La gente se huele que eso de ser más o menos listo, o inteligente, es importante. Y está dispuesto a pagar por alguna clase de píldora de viagra para la mente. El problema es que, por ahora, no disponemos de esa clase de pastillas, así que echamos mano de otros métodos.Algunos, como Daniel Goleman, intentan despistarnos diciéndonos que ser más o menos listo no es tan importante, que lo relevante es manejar nuestras emociones de un modo inteligente. Ya sabemos que miente.
Otros proclaman que escuchando la música de Mozart aumentaremos nuestra capacidad intelectual.
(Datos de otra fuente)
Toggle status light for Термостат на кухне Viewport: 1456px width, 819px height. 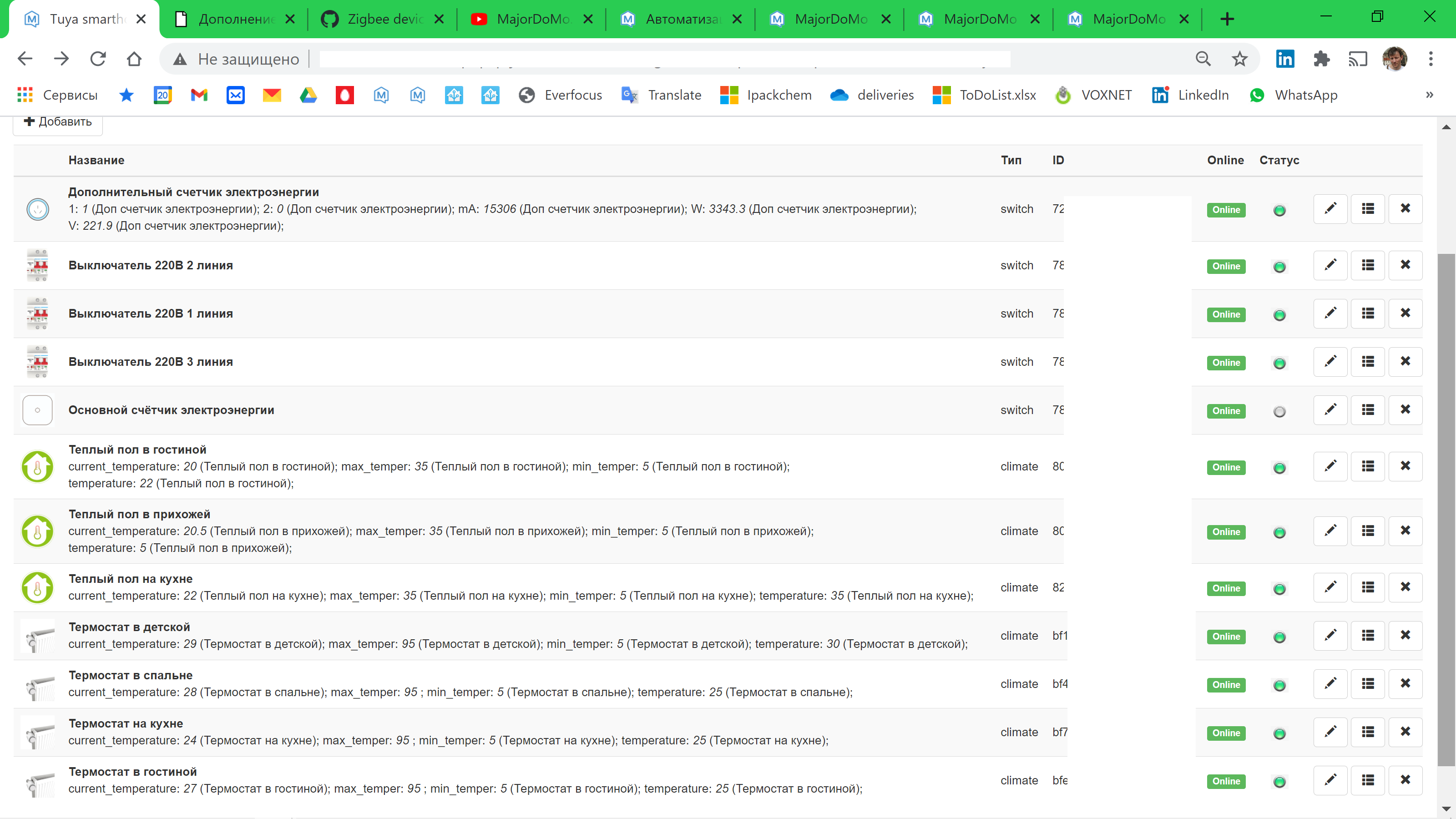1279,733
Estos también ocultan la verdad.
Walt Disney se introdujo en el mercado con el producto conocido como ‘Baby Einstein’, un presunto programa televisivo de estimulación para niños de 0 a 3 años de edad. En los Estados Unidos más de un tercio de las familias con bebés poseen DVDs de Baby Einstein. En Europa no nos quedamos atrás. Suena a negocio lucrativo.
Recientemente, Walt Disney ha sido condenada a devolver el dinero de los DVDs a las familias, gracias a los esfuerzos de una asociación americana (Campaign for a Comercial Free Childhood) que ha logrado demostrar que las promesas del programa televisivo no se podían cumplir. La educadora que estaba detrás de la idea (Julie Ainger-Clark) había ignorado la evidencia científica para enriquecerse usando la mentira.
La condena a Disney por publicidad engañosa puede sentar precedente. Una compañía puede ignorar a la ciencia para vender sus productos, pero ampararse en una versión corrupta de la ciencia para incrementar las ventas constituye una práctica que debería perseguirse.
Hace un lustro, Alejandra Vallejo-Nágera y quien esto escribe, publicamos un libro titulado ‘Tú inteligencia. Cómo entenderla y mejorarla’. Durante casi 700 páginas explicamos qué es eso de la inteligencia humana y propusimos, basándonos en la ciencia, modos de estimularla. El error que cometimos fue ser honrados con los lectores, diciéndoles, desde el comienzo, que lo de estimular la inteligencia es similar a ir al gimnasio: o eres sistemático o volverás al mundo de los michelines. La consecuencia de actuar honestamente fueron unas discretas ventas de la obra que tanto esfuerzo nos supuso preparar.
Es posible que llegue el momento en el que podamos hacernos una liposucción en el cerebro, que se invente un casco para mover las neuronas pasivamente o que demos con la píldora que actúe sobre los centros clave de la inteligencia. Pero, por ahora, solamente hay un modo de mantenernos en forma, intelectualmente hablando: sudando el sombrero.
No se dejen engañar por las soluciones fáciles. O si, pero entonces sean consecuentes.